Good article from @amonthei about the obstacles to scaling-up prescribed fire in the West. We do get a lot of good burning done during wildfires, but this is made very difficult by mixed forestland ownership, WUI, smoke, and adverse weather. https://www.theatlantic.com/science/archive/2020/10/prescribed-burns-are-failing/616889/
When wildfires burn in forestland with mixed ownership, tension between State vs Federal fire managers can be extreme. The Feds often choose a 'big-box' strategy with major burning operations while the State is more likely to 'go direct'.
One of Cal Fire's original charters was to protect industrial timberlands from wildfire losses. Fire behavior is often more extreme in recently-logged areas, and a fire burning across mixed ownership often has lower fire severities on the unlogged or logged-long-ago public lands.

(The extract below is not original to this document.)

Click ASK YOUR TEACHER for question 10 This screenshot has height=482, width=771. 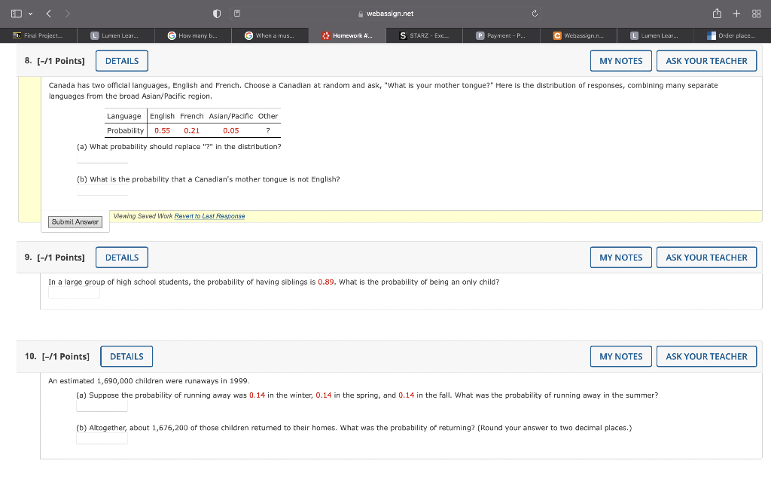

When a Federal fire team picks a 'big box' strategy for their fire, it may result in beneficial outcomes for the public lands, but private timberlands inside the box often get nuked. Clearcut forestry has decreased fire resiliency across vast stretches of private lands in NorCal.
Private timberland owners pay nothing for the fire suppression provided by Cal Fire and the Feds. A single tanker drop from a 747 costs over $100k. Would they be more incentivized to create fire-resilient forests if they had to pay for every airdrop, every dozer, every crew?